[Collected data entries]

# # # # #

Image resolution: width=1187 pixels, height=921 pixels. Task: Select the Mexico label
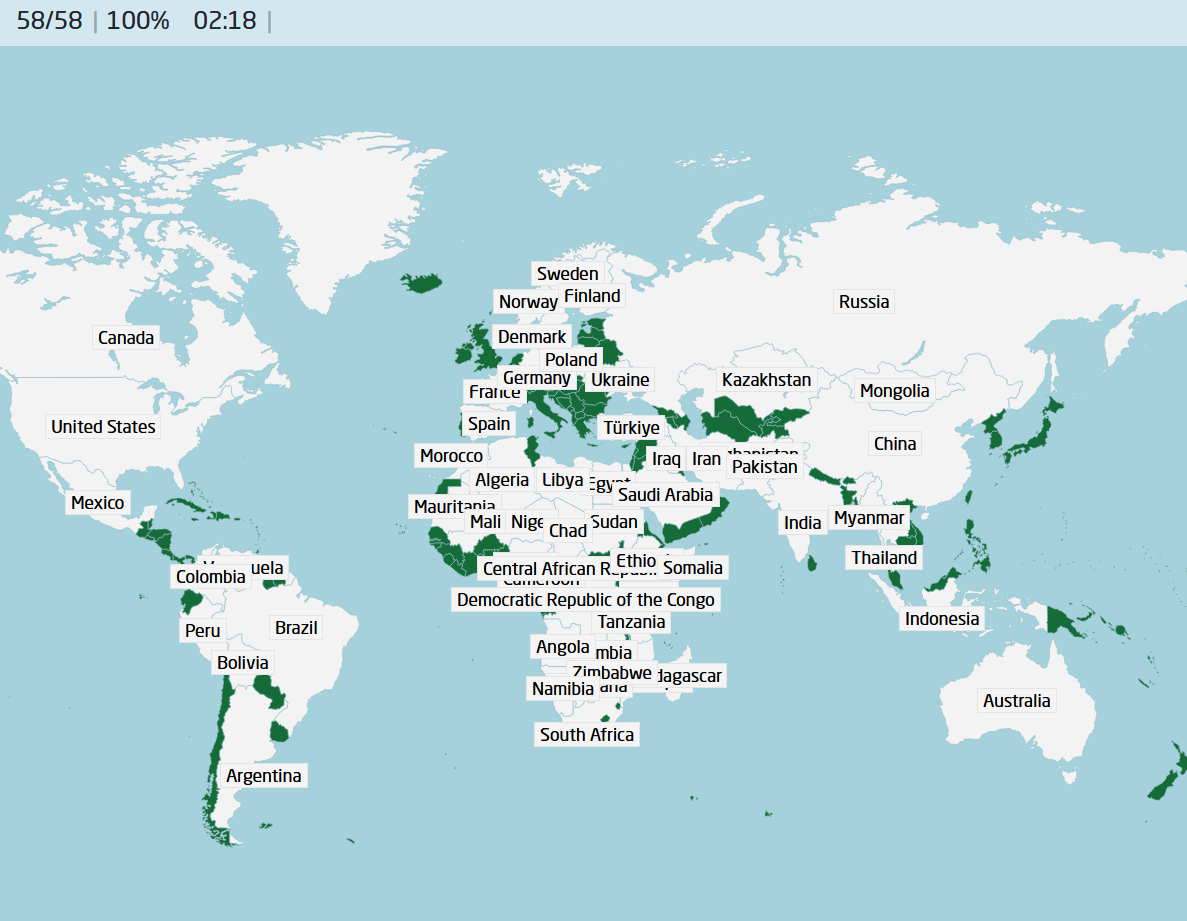coord(97,503)
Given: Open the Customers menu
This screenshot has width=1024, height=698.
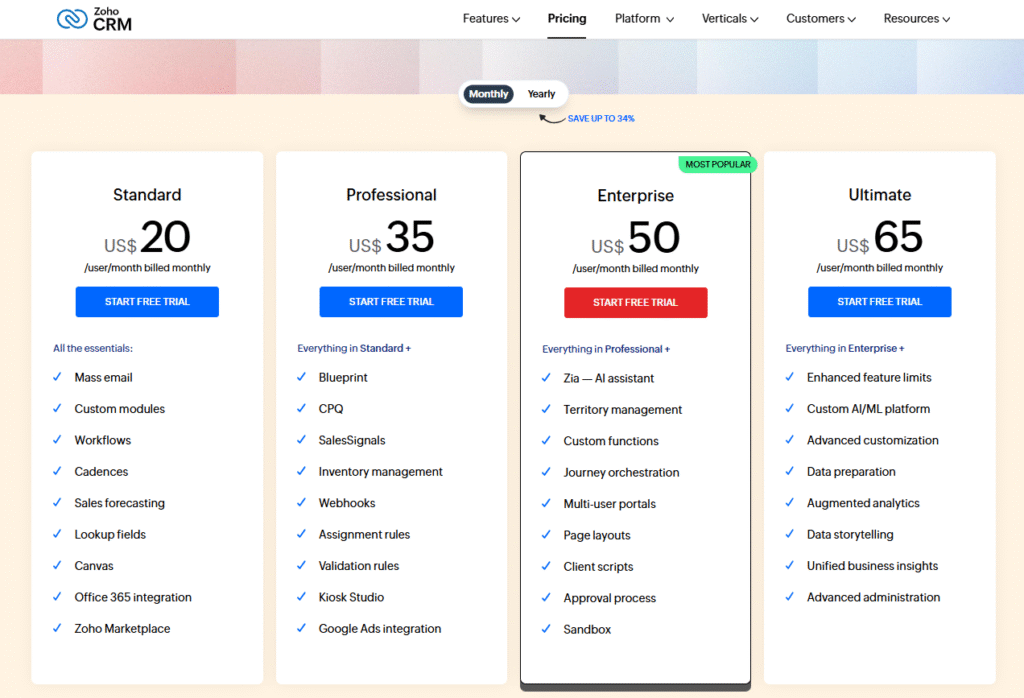Looking at the screenshot, I should pyautogui.click(x=820, y=18).
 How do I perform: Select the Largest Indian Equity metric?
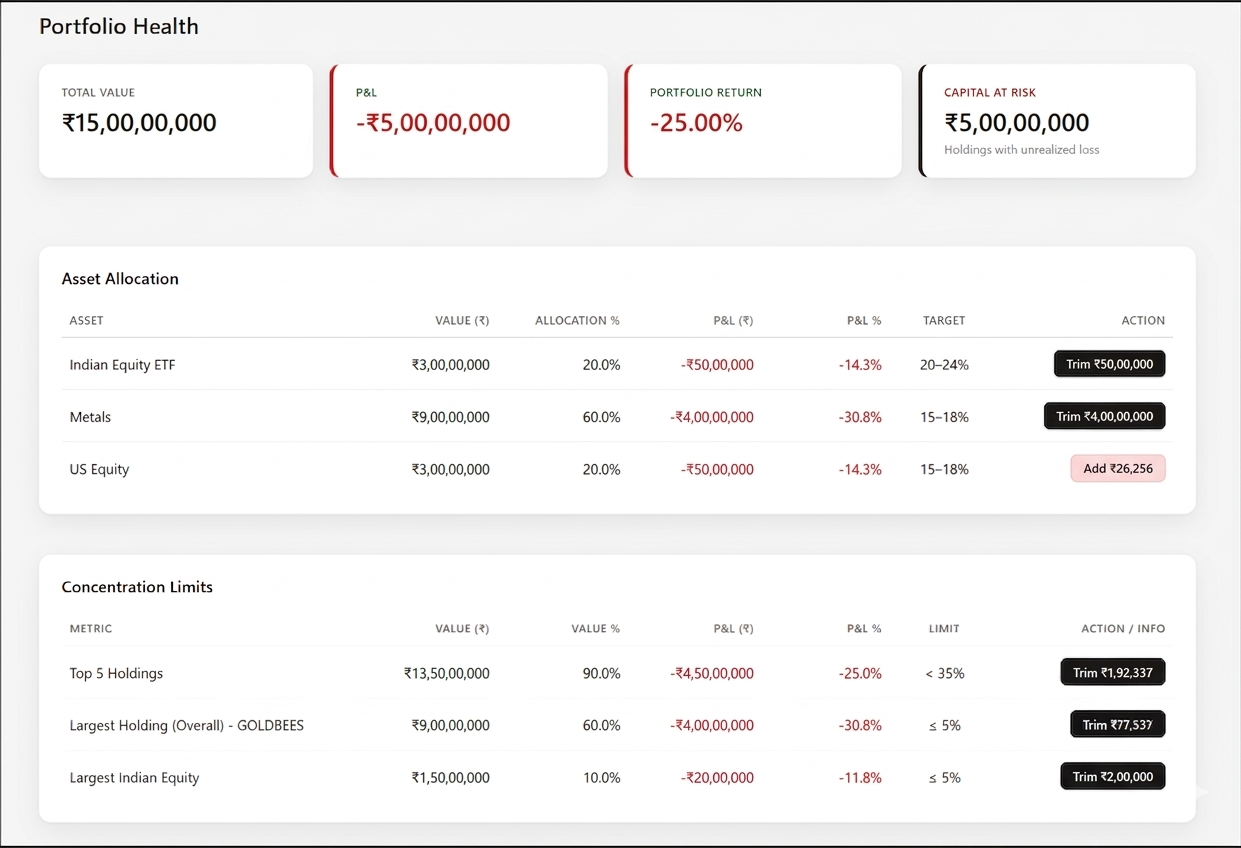[x=134, y=777]
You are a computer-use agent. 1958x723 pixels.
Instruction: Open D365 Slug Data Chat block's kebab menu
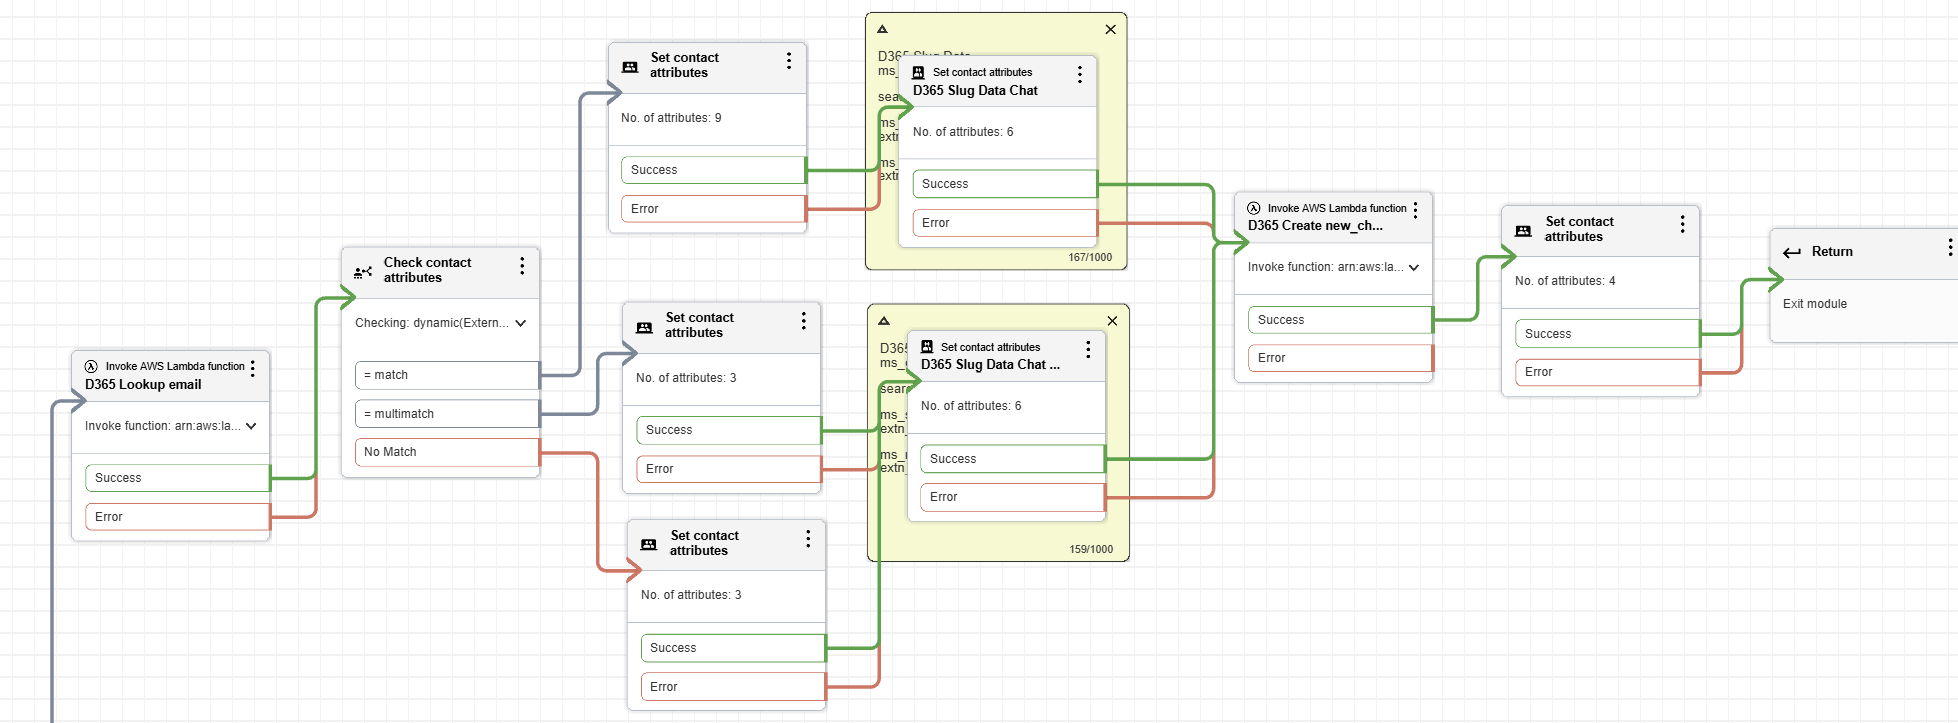tap(1080, 75)
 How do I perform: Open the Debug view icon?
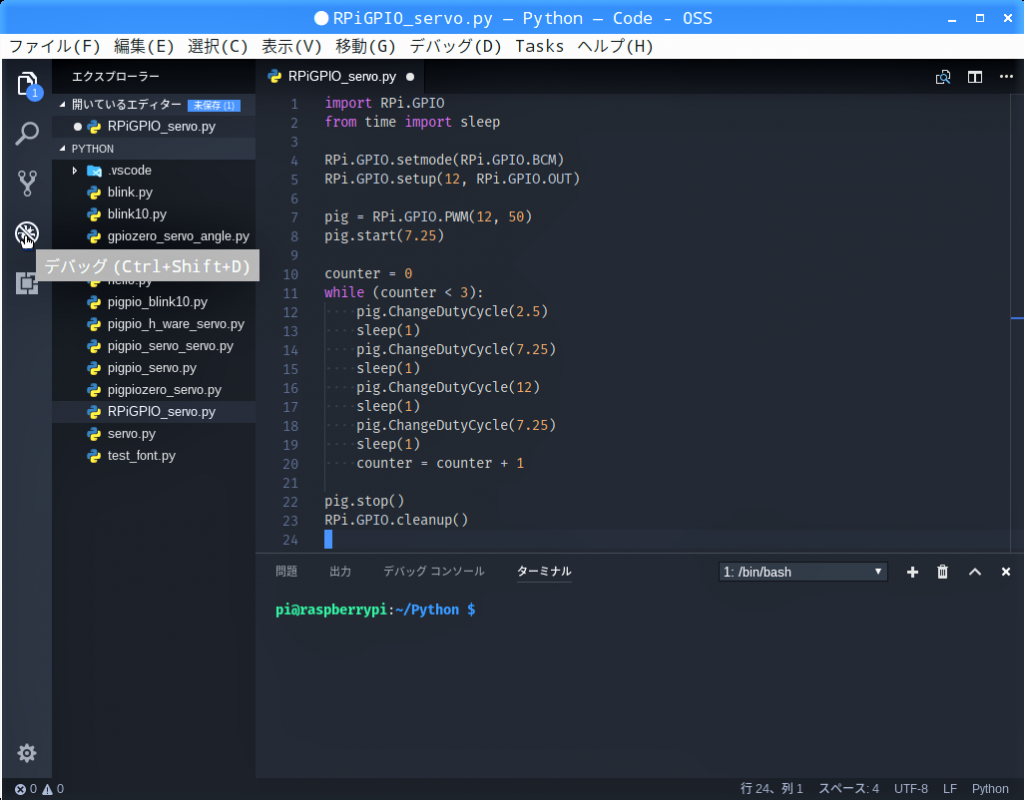pos(27,234)
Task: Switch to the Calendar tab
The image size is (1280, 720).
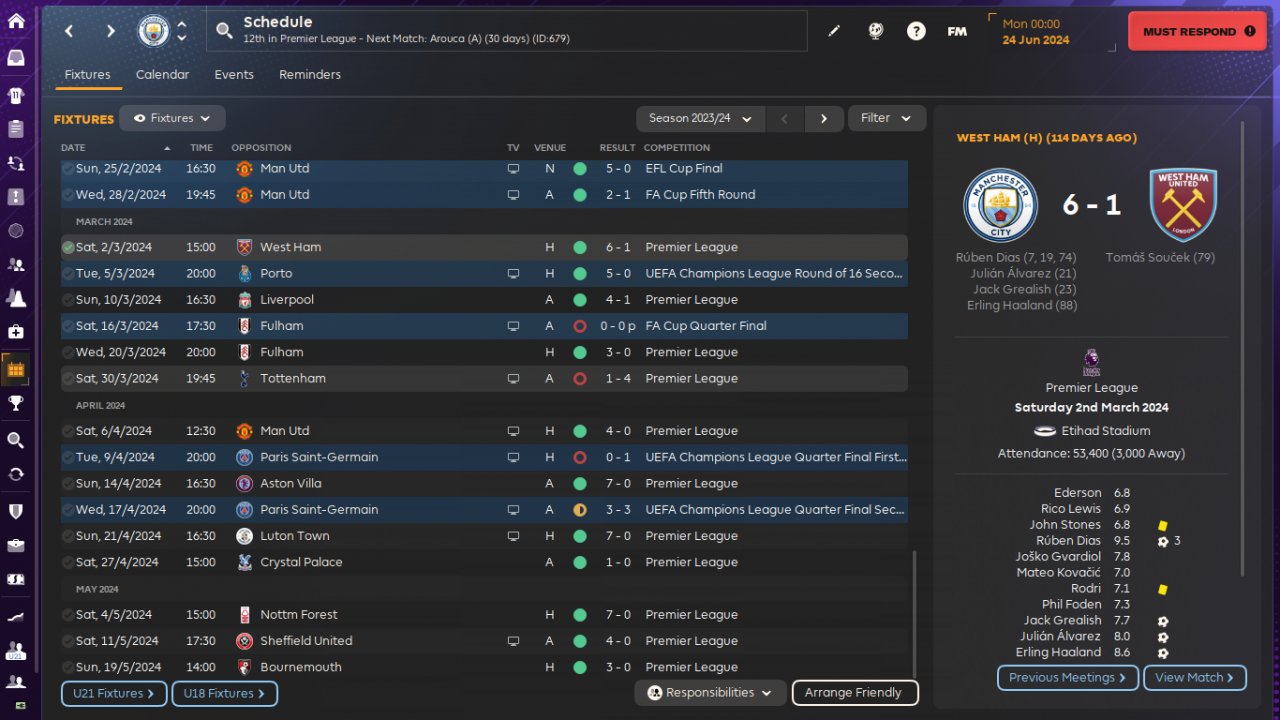Action: (x=162, y=75)
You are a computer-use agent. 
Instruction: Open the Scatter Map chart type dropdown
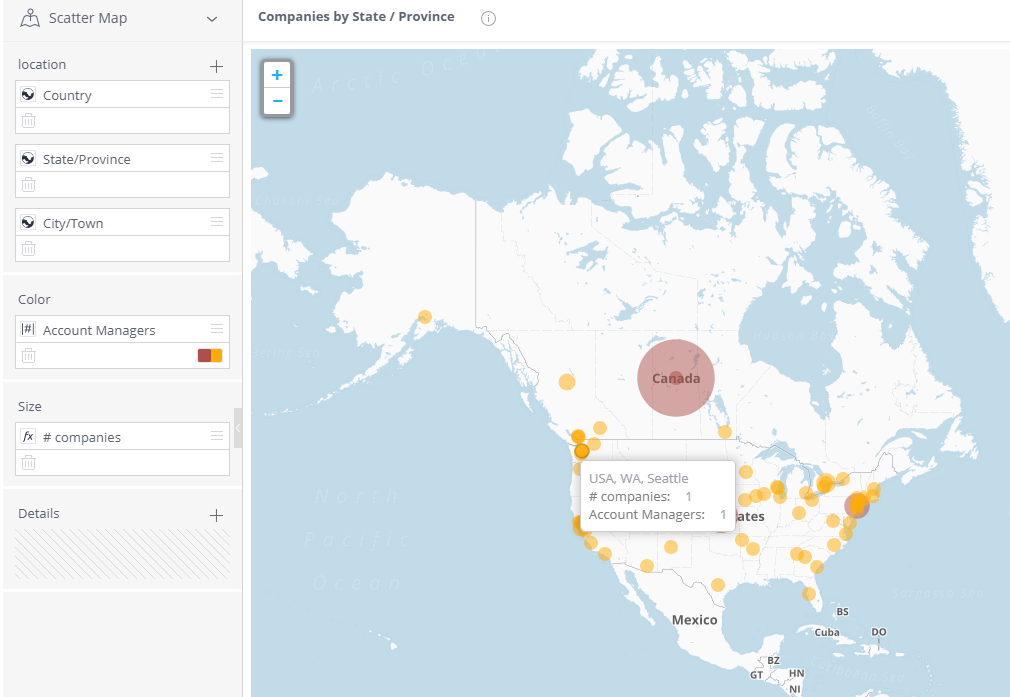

# # # # #

_Work request_
Write out nothing but the lines from the one with "How do I perform: Select" through the last line of the entries, exactly as they stand; pictures are not part of the copy.

_Expected answer_
 How do I perform: Select the Largest Indian Equity metric?
[x=134, y=777]
You are a computer-use agent. 1958x723 pixels.
Instruction: Open D365 Slug Data Chat block's kebab menu
tap(1080, 75)
 How do I perform: Open the Debug view icon?
pos(27,234)
Task: Switch to the Calendar tab
The image size is (1280, 720).
Action: (x=162, y=75)
You are a computer-use agent. 
Instruction: Open the Scatter Map chart type dropdown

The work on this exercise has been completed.